** Dataset follows **
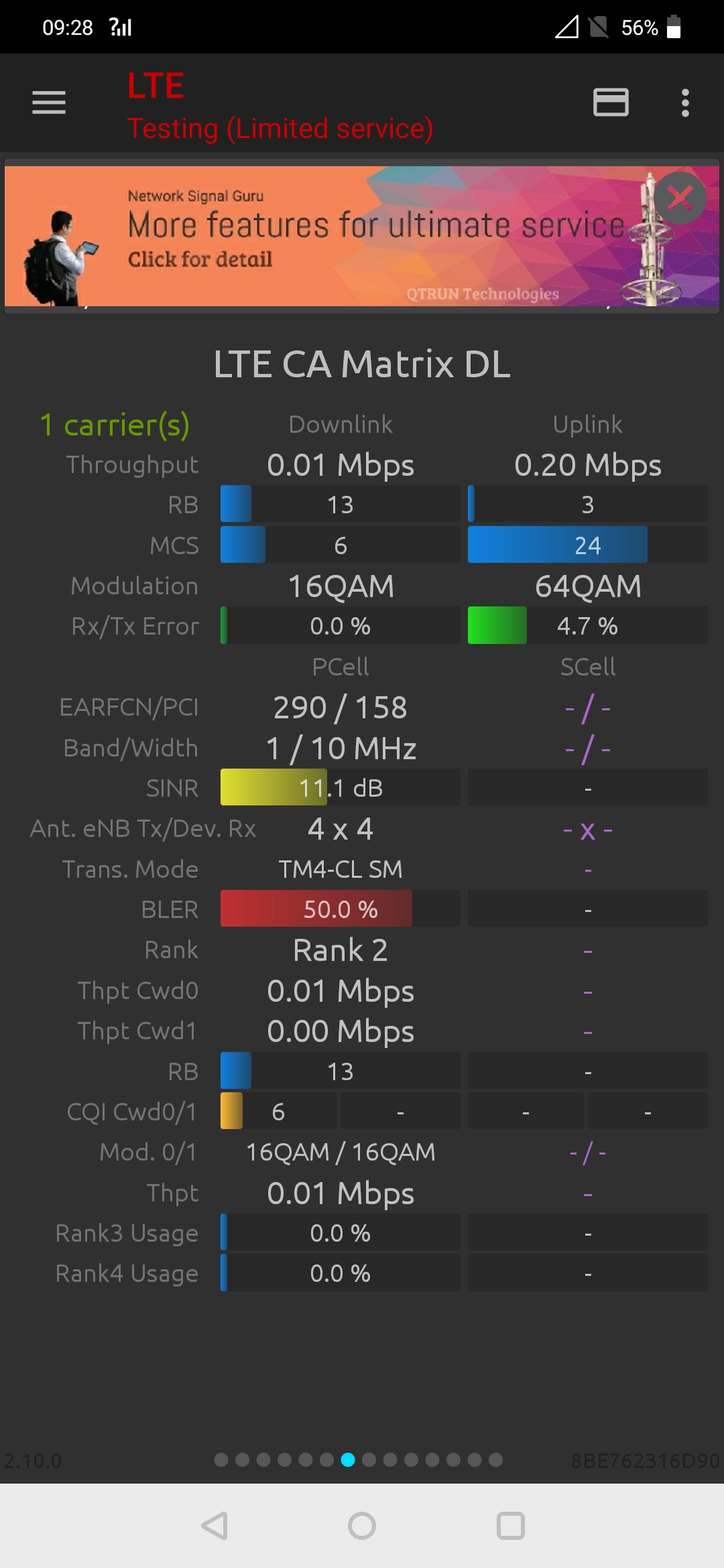Tap the red BLER 50.0 % bar
The height and width of the screenshot is (1568, 724).
(x=340, y=909)
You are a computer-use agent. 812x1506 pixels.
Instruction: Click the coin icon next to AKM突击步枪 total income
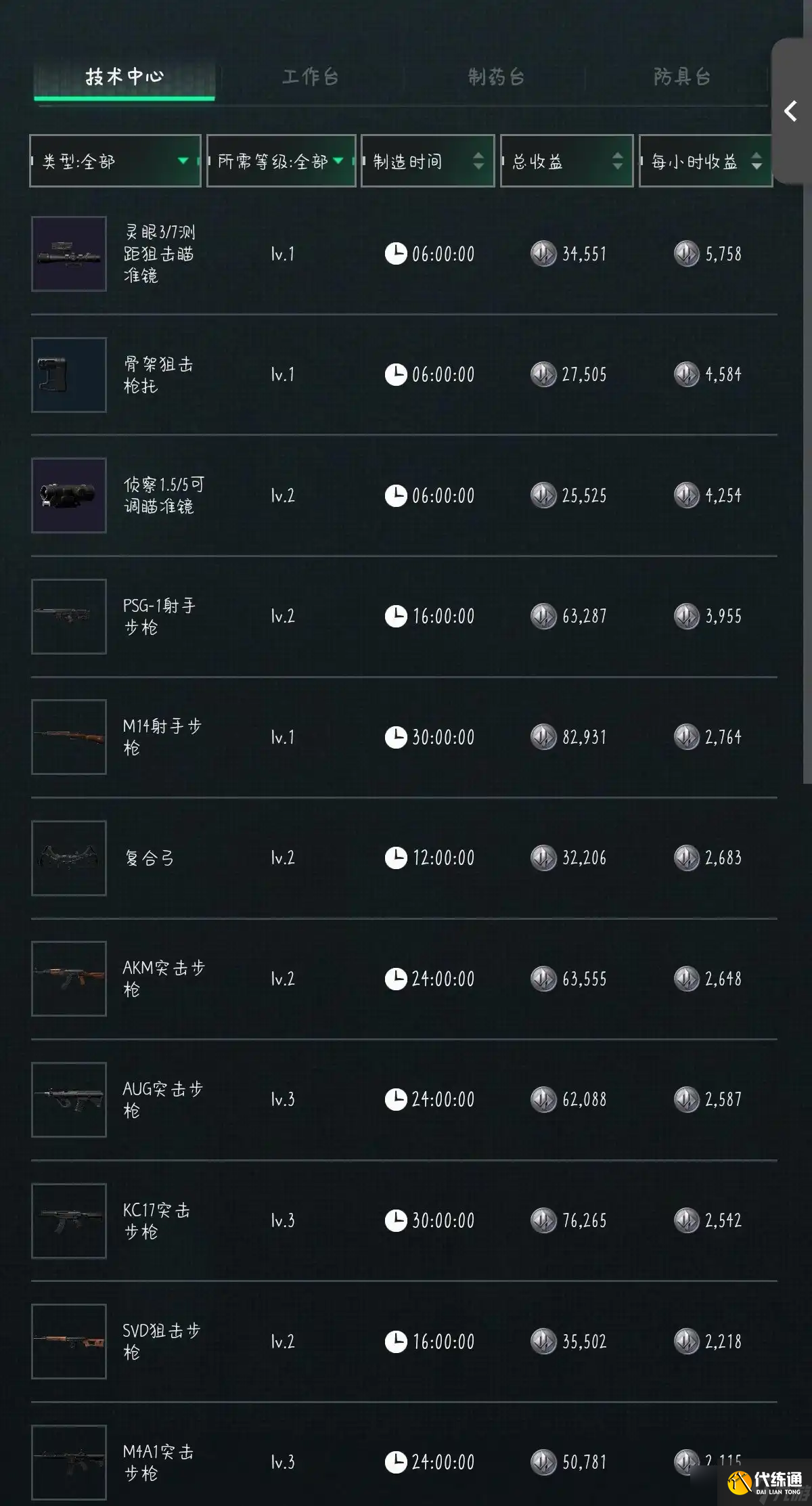coord(543,979)
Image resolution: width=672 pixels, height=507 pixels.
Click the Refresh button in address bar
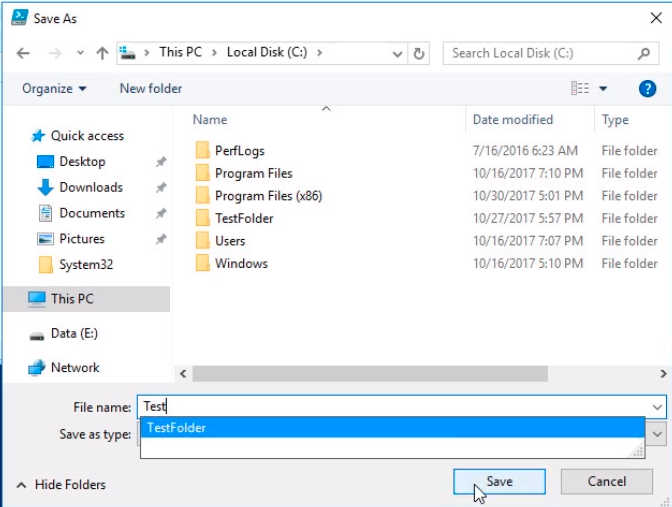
** End of Dataset **
## Task objective
Please set down, exactly and with nothing added, the lines from the line with "Instruction: Click the" to the end of the entries above, omitting pictures.

## Answer section
Instruction: Click the coin icon next to AKM突击步枪 total income
coord(543,979)
Image resolution: width=672 pixels, height=507 pixels.
Click the Refresh button in address bar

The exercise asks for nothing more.